--- Records for this exercise Enclosed Below ---

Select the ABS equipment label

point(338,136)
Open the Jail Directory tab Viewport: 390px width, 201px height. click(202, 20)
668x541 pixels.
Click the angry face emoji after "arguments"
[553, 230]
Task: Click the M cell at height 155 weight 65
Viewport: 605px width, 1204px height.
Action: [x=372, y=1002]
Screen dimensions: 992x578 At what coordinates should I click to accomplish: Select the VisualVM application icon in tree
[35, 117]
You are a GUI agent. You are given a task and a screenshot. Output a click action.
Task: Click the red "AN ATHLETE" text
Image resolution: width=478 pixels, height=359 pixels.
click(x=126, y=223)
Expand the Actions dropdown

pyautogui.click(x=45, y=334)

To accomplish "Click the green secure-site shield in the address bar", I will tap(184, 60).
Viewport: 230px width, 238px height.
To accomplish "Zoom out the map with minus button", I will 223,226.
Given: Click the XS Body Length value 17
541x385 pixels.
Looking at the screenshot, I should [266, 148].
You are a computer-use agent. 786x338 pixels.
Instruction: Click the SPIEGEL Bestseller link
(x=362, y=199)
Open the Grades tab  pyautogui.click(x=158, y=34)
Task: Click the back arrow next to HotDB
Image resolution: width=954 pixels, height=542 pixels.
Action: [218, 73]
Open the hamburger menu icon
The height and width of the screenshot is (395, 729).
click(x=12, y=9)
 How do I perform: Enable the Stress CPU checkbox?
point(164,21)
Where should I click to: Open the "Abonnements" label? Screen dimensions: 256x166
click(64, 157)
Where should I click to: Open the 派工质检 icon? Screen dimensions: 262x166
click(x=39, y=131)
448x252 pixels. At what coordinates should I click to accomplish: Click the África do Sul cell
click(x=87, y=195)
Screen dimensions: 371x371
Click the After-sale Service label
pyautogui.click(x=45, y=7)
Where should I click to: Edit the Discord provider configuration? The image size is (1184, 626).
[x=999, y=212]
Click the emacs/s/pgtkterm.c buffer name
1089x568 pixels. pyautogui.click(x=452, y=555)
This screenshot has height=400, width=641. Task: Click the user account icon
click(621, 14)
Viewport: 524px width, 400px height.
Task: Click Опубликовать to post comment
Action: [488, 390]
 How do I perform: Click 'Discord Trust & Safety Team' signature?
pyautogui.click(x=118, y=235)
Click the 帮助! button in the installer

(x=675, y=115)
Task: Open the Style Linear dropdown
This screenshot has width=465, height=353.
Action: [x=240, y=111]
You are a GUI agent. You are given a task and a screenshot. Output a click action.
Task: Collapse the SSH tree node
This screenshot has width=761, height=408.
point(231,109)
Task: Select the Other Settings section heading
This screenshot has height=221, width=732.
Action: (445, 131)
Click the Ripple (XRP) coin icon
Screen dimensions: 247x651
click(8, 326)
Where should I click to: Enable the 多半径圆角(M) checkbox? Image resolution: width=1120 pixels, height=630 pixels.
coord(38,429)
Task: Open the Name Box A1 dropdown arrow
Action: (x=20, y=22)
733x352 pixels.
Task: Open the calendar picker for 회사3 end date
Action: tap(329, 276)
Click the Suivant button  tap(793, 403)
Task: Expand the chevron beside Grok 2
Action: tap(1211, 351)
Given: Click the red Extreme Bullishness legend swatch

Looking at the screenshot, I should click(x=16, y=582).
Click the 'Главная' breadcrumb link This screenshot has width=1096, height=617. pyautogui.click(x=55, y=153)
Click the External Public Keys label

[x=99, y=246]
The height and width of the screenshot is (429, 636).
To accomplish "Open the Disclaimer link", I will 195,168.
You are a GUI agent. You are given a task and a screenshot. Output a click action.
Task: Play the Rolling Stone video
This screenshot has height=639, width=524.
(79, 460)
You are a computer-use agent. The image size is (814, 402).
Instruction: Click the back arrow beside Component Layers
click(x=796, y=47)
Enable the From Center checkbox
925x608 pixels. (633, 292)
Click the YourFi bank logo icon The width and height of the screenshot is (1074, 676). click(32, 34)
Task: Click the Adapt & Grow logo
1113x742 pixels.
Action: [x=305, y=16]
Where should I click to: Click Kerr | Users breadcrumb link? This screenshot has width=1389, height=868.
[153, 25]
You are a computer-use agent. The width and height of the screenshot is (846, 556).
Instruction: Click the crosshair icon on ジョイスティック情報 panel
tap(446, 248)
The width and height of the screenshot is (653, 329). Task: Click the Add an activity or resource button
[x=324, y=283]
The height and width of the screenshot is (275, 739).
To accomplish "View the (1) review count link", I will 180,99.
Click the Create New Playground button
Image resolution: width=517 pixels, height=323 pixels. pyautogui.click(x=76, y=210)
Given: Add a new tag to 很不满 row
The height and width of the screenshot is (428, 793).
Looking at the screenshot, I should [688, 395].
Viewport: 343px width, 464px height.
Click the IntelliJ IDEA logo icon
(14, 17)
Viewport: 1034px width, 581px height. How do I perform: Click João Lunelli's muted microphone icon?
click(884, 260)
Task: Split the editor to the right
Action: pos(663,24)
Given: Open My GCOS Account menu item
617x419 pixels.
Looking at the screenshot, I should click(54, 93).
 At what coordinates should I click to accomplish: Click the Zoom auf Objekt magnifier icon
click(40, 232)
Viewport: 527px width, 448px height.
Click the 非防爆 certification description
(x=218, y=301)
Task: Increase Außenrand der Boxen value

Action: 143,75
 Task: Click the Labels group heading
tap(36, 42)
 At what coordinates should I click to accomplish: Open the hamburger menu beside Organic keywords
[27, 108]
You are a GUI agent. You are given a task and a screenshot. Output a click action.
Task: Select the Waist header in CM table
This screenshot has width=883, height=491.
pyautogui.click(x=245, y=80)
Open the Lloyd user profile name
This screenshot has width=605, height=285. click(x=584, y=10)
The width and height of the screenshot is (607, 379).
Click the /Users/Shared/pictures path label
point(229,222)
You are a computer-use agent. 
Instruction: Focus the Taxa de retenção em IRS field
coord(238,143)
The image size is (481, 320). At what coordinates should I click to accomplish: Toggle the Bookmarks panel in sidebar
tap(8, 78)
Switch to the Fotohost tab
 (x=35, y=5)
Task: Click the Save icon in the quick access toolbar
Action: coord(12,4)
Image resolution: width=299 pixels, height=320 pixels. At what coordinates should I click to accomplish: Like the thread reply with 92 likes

--- End of Enclosed Records for this exercise ---

## The task
Print every entry exactly as written.

## Result for this task
Select the ABS equipment label

point(338,136)
Open the Jail Directory tab Viewport: 390px width, 201px height. click(202, 20)
668x541 pixels.
Click the angry face emoji after "arguments"
[553, 230]
Task: Click the M cell at height 155 weight 65
Viewport: 605px width, 1204px height.
Action: [x=372, y=1002]
Screen dimensions: 992x578 At what coordinates should I click to accomplish: Select the VisualVM application icon in tree
[35, 117]
You are a GUI agent. You are given a task and a screenshot. Output a click action.
Task: Click the red "AN ATHLETE" text
Image resolution: width=478 pixels, height=359 pixels.
click(x=126, y=223)
Expand the Actions dropdown

pyautogui.click(x=45, y=334)

To accomplish "Click the green secure-site shield in the address bar", I will tap(184, 60).
Viewport: 230px width, 238px height.
To accomplish "Zoom out the map with minus button", I will 223,226.
Given: Click the XS Body Length value 17
541x385 pixels.
Looking at the screenshot, I should [266, 148].
You are a computer-use agent. 786x338 pixels.
Instruction: Click the SPIEGEL Bestseller link
(x=362, y=199)
Open the Grades tab  pyautogui.click(x=158, y=34)
Task: Click the back arrow next to HotDB
Image resolution: width=954 pixels, height=542 pixels.
Action: [218, 73]
Open the hamburger menu icon
The height and width of the screenshot is (395, 729).
click(x=12, y=9)
 How do I perform: Enable the Stress CPU checkbox?
point(164,21)
Where should I click to: Open the "Abonnements" label? Screen dimensions: 256x166
click(64, 157)
Where should I click to: Open the 派工质检 icon? Screen dimensions: 262x166
click(x=39, y=131)
448x252 pixels. At what coordinates should I click to accomplish: Click the África do Sul cell
click(x=87, y=195)
Screen dimensions: 371x371
Click the After-sale Service label
pyautogui.click(x=45, y=7)
Where should I click to: Edit the Discord provider configuration? The image size is (1184, 626).
[x=999, y=212]
Click the emacs/s/pgtkterm.c buffer name
1089x568 pixels. pyautogui.click(x=452, y=555)
This screenshot has height=400, width=641. Task: Click the user account icon
click(621, 14)
Viewport: 524px width, 400px height.
Task: Click Опубликовать to post comment
Action: [488, 390]
 How do I perform: Click 'Discord Trust & Safety Team' signature?
pyautogui.click(x=118, y=235)
Click the 帮助! button in the installer

(x=675, y=115)
Task: Open the Style Linear dropdown
This screenshot has width=465, height=353.
Action: [x=240, y=111]
You are a GUI agent. You are given a task and a screenshot. Output a click action.
Task: Collapse the SSH tree node
This screenshot has width=761, height=408.
point(231,109)
Task: Select the Other Settings section heading
This screenshot has height=221, width=732.
Action: (445, 131)
Click the Ripple (XRP) coin icon
Screen dimensions: 247x651
click(8, 326)
Where should I click to: Enable the 多半径圆角(M) checkbox? Image resolution: width=1120 pixels, height=630 pixels.
coord(38,429)
Task: Open the Name Box A1 dropdown arrow
Action: (x=20, y=22)
733x352 pixels.
Task: Open the calendar picker for 회사3 end date
Action: tap(329, 276)
Click the Suivant button  tap(793, 403)
Task: Expand the chevron beside Grok 2
Action: tap(1211, 351)
Given: Click the red Extreme Bullishness legend swatch

Looking at the screenshot, I should click(x=16, y=582).
Click the 'Главная' breadcrumb link This screenshot has width=1096, height=617. pyautogui.click(x=55, y=153)
Click the External Public Keys label

[x=99, y=246]
The height and width of the screenshot is (429, 636).
To accomplish "Open the Disclaimer link", I will 195,168.
You are a GUI agent. You are given a task and a screenshot. Output a click action.
Task: Play the Rolling Stone video
This screenshot has height=639, width=524.
(79, 460)
You are a computer-use agent. The image size is (814, 402).
Instruction: Click the back arrow beside Component Layers
click(x=796, y=47)
Enable the From Center checkbox
925x608 pixels. (633, 292)
Click the YourFi bank logo icon The width and height of the screenshot is (1074, 676). click(32, 34)
Task: Click the Adapt & Grow logo
1113x742 pixels.
Action: [x=305, y=16]
Where should I click to: Click Kerr | Users breadcrumb link? This screenshot has width=1389, height=868.
[153, 25]
You are a computer-use agent. The width and height of the screenshot is (846, 556).
Instruction: Click the crosshair icon on ジョイスティック情報 panel
tap(446, 248)
The width and height of the screenshot is (653, 329). Task: Click the Add an activity or resource button
[x=324, y=283]
The height and width of the screenshot is (275, 739).
To accomplish "View the (1) review count link", I will 180,99.
Click the Create New Playground button
Image resolution: width=517 pixels, height=323 pixels. pyautogui.click(x=76, y=210)
Given: Add a new tag to 很不满 row
The height and width of the screenshot is (428, 793).
Looking at the screenshot, I should [688, 395].
Viewport: 343px width, 464px height.
Click the IntelliJ IDEA logo icon
(14, 17)
Viewport: 1034px width, 581px height. How do I perform: Click João Lunelli's muted microphone icon?
click(884, 260)
Task: Split the editor to the right
Action: pos(663,24)
Given: Open My GCOS Account menu item
617x419 pixels.
Looking at the screenshot, I should click(54, 93).
 At what coordinates should I click to accomplish: Click the Zoom auf Objekt magnifier icon
click(40, 232)
Viewport: 527px width, 448px height.
Click the 非防爆 certification description
(x=218, y=301)
Task: Increase Außenrand der Boxen value

Action: 143,75
 Task: Click the Labels group heading
tap(36, 42)
 At what coordinates should I click to accomplish: Open the hamburger menu beside Organic keywords
[27, 108]
You are a GUI agent. You are given a task and a screenshot. Output a click action.
Task: Select the Waist header in CM table
This screenshot has width=883, height=491.
pyautogui.click(x=245, y=80)
Open the Lloyd user profile name
This screenshot has width=605, height=285. click(x=584, y=10)
The width and height of the screenshot is (607, 379).
Click the /Users/Shared/pictures path label
point(229,222)
You are a computer-use agent. 
Instruction: Focus the Taxa de retenção em IRS field
coord(238,143)
The image size is (481, 320). At what coordinates should I click to accomplish: Toggle the Bookmarks panel in sidebar
tap(8, 78)
Switch to the Fotohost tab
 (x=35, y=5)
Task: Click the Save icon in the quick access toolbar
Action: coord(12,4)
Image resolution: width=299 pixels, height=320 pixels. At what coordinates should I click to accomplish: Like the thread reply with 92 likes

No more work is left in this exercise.